A recent retrospective cohort study (published after the searches for this systematic review), including >580,000 US Medicare beneficiaries, found that rivaroxaban was associated with a higher adjusted risk for ischaemic or haemorrhagic events (hazard ratio 1.18 95% CI 1.12–1.24) compared to apixaban [18]. This present study was updated to include this work in the appropriate meta-analyses. The findings in the present review demonstrate an overall beneficial association for apixaban over rivaroxaban for stroke/SE, mortality, major bleeding, ischaemic stroke and ICH. These findings add to the body of evidence suggesting that apixaban is associated with a lower bleeding risk and greater thromboembolic protection compared with rivaroxaban. Further and more broadly, our findings provide evidence that, although apixaban was not associated with an improvement in all outcomes across all DOAC comparisons, none of the outcomes we investigated favoured either dabigatran or rivaroxaban when compared to apixaban.

Limitations

The generally high heterogeneity in several meta-analyses makes it challenging to ascertain definitive conclusions. Furthermore, there was insufficient evidence from real-world studies to compare edoxaban with other commonly used DOACs. Other factors may have also influenced our findings, including inappropriate DOAC dosing and individual patient OAC adherence and associated comorbidities.
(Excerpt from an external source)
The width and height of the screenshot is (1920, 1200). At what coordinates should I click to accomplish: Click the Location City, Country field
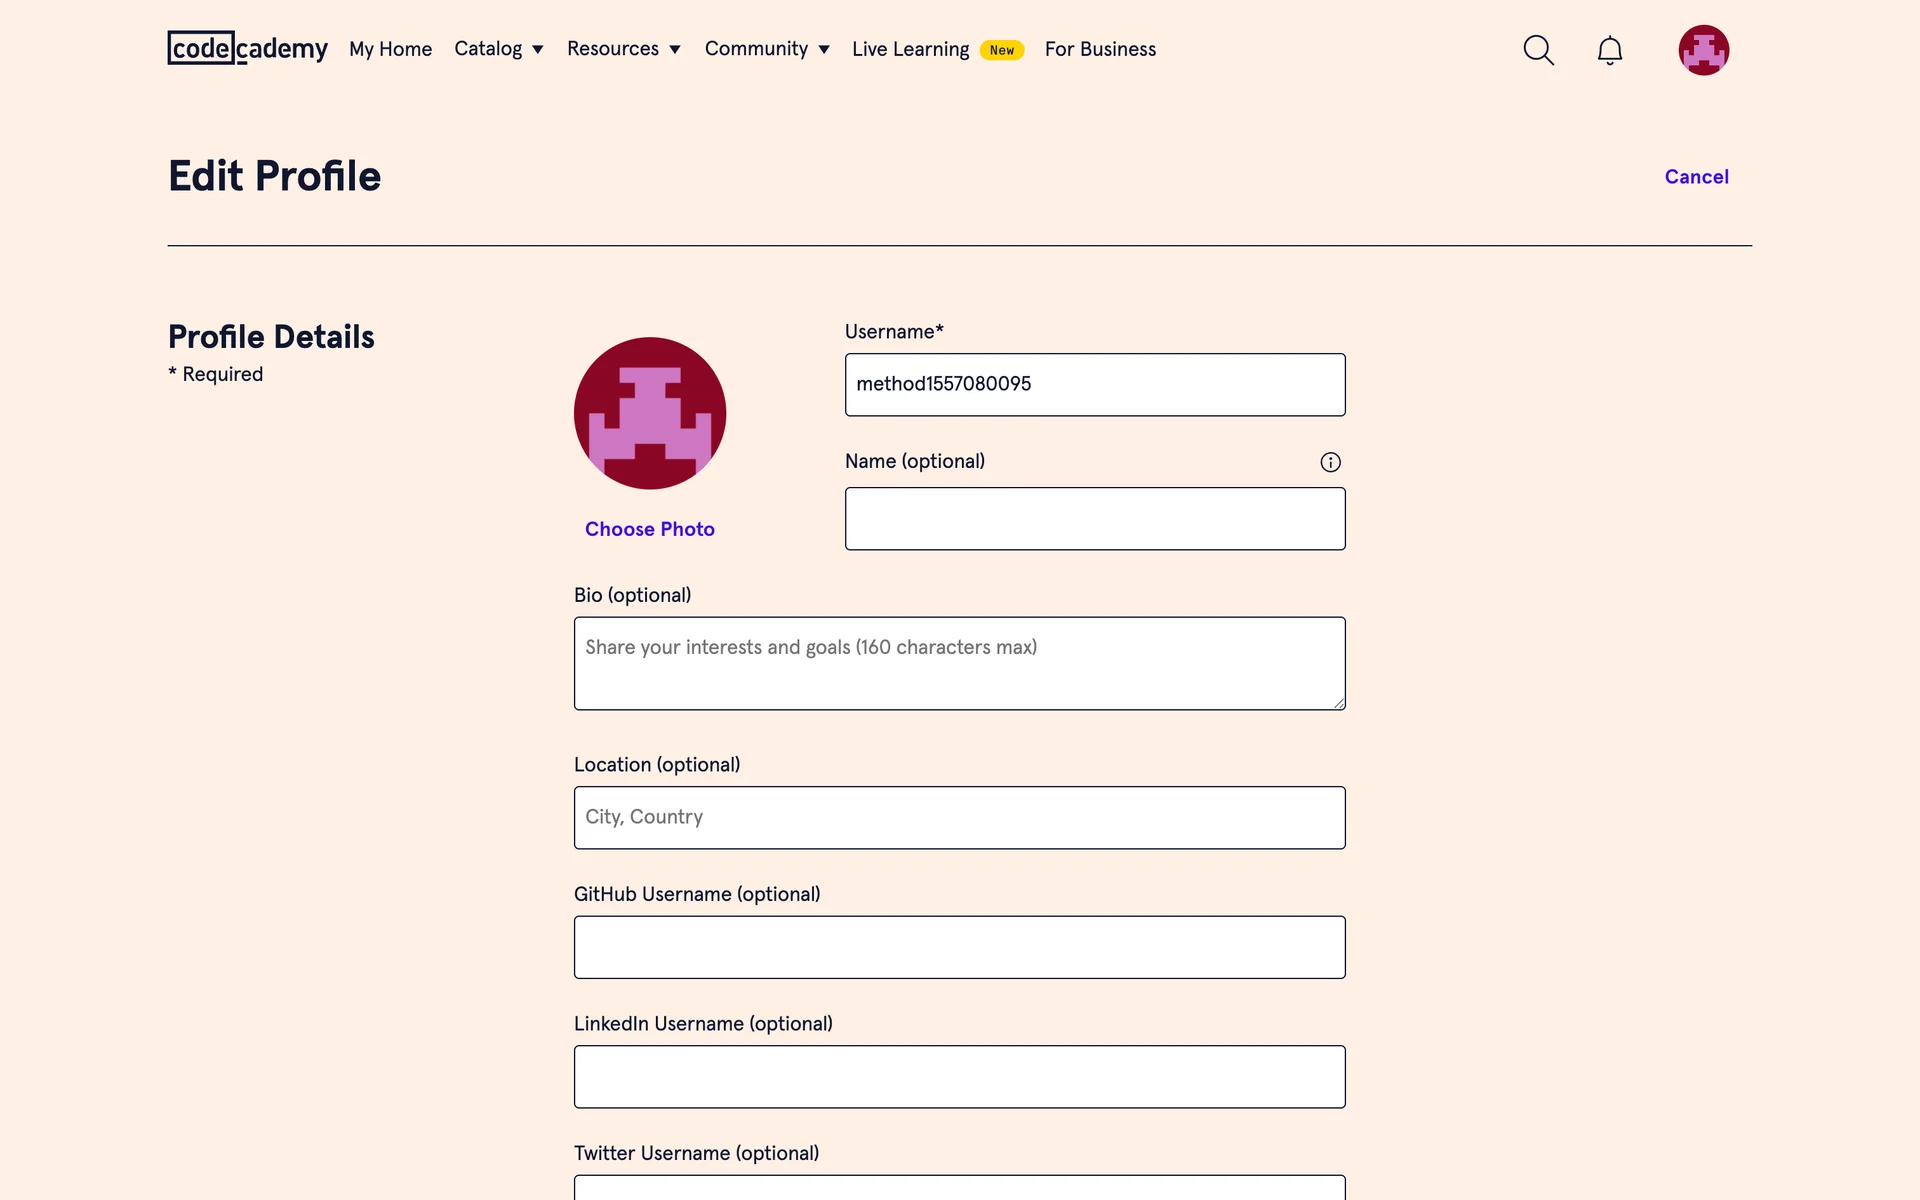959,818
Similarly, we did not investigate differences in DOAC dosage and associated study outcomes within this systematic review. Despite the reduced data on the number of participants receiving the standard or a lower dose apixaban, Proietti et al. previously demonstrated that the standard dose may be superior to a reduced dose of apixaban for the reduction of any thromboembolic event [4]. Indeed, OAC is only one aspect of holistic or integrated care management of AF [2], whereby adherence to such an approach and appropriate characterisation of AF patients have been associated with improved clinical outcomes [56,57]. Further, the addition of statin therapy to OAC has been shown to improve in-hospital prognosis of patients with acute ischaemic stroke [43] and reduce long-term major adverse cardiovascular events in patients with embolic stroke of undetermined source [58]. This is also important when considering the use of apixaban, given the need for twice-daily dosing compared to once-daily dosing for rivaroxaban, for example, and should be considered on a patient-by-patient and shared decision-making process. Finally, most real-world studies included in this review were of a retrospective cohort design, with innate and well-known limitations, although, adjusted effect measures or propensity score matched populations were used where possible.

5. Conclusions

In this systematic review and meta-analysis combining data from clinical trials and real-world studies with >3.9 million participants, apixaban was associated with a better overall safety and effectiveness profile compared to VKAs and other DOACs. Despite the use of random-effect models to estimate overall effect estimates, considerable heterogeneity was present in most meta-analyses, and this should be considered when interpreting the results.